蛋白质的变性与复性从来都是生物化学中很重要的一部分。令人难以置信的是，自然界中蛋白质几乎非常整齐划一的处于特定的构象中，虽然从势能面的角度来讲，蛋白质倾向于落在最低能量的构象，这是很合理的。但是，很难理解为什么蛋白质自合成之初就处于“最优”构象。

    我们来进行一个简单的计算：血红蛋白含有141个氨基酸，每个氨基酸残基具有四根可以独立旋转的化学键——这是很保守的估计——若每个单键旋转产生两到三个构象异构体，那么将会有5*10^86种构象，在正常温度下，蛋白质要“扫描”完成这些构象需要的时间将以小时计。然而，事实上蛋白质在秒的时间尺度上足以完成折叠过程。很显然，自然界比血红蛋白大的蛋白质数不胜数：

    要想知道蛋白质的折叠性质，就要了解蛋白质在折叠过程中经历了什么。蛋白质的折叠过程具有一个近似的逆过程——变性，包括热变性和冷变性。通过研究蛋白质的折叠过程，我们发现了一部分折叠结构发生相互作用的“熔球”状态，这种熔球状态和真实的三级结构有很多差异。

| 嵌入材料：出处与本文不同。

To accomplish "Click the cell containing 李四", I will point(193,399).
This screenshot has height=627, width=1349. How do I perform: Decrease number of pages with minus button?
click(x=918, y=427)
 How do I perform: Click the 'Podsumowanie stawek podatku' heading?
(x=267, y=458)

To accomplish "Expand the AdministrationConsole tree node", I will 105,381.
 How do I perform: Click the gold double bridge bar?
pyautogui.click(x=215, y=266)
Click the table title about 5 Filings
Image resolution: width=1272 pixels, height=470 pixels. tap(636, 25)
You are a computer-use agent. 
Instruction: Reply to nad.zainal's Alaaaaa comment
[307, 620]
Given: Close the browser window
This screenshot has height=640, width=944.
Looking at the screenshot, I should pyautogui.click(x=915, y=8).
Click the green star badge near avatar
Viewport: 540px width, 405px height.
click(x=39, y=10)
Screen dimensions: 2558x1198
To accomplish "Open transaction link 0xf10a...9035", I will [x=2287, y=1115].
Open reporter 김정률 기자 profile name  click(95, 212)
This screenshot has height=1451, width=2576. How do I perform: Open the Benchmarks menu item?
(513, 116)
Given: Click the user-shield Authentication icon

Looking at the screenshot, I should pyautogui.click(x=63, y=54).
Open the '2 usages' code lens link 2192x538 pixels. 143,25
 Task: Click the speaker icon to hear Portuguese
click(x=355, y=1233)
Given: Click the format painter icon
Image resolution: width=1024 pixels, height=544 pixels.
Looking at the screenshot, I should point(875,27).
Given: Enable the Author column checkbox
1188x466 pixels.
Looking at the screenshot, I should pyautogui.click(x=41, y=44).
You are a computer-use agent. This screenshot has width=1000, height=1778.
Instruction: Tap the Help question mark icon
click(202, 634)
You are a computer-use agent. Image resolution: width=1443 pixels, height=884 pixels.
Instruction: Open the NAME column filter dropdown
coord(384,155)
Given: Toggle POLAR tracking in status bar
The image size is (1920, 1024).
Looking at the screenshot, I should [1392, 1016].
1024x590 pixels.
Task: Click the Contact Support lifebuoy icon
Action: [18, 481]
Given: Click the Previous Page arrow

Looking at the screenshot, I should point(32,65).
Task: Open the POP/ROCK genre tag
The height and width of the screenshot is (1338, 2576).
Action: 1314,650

    在熔球状态下，蛋白质具有天然构象所拥有的大多数二级结构，二级结构间具有很多相互作用力，能够形成大量不正确的三级结构，这种二级结构具有高度的流动性，并和三级结构处于动态的平衡当中。在多肽链中，一些特殊的侧链可以初始α螺旋，β折叠，β弯曲的形成，自发形成二级结构，这些区域称为起始位点。

       细胞内还存在着一些可以帮助蛋白质折叠的蛋白质，这些蛋白质具有催化功能，包括：顺反脯氨酰异构酶、蛋白二硫异构酶以及蛋白伴侣（一看到这个词就想到咖啡伴侣……）。

    脯氨酰异构酶主要是为了将限制转动的脯氨酸转到可以形成螺旋的位置，由于脯氨酸含有较为刚性的五元环，因此需要酶进行异构化。

    伴侣蛋白不能改变蛋白质折叠过程的结果，但是可以阻止折叠前蛋白质聚集。

    蛋白二硫异构酶可以改变蛋白质的二硫键（就像烫卷发需要用还原剂断开蛋白质中的二硫键一样），从而使蛋白质优势构象发生改变。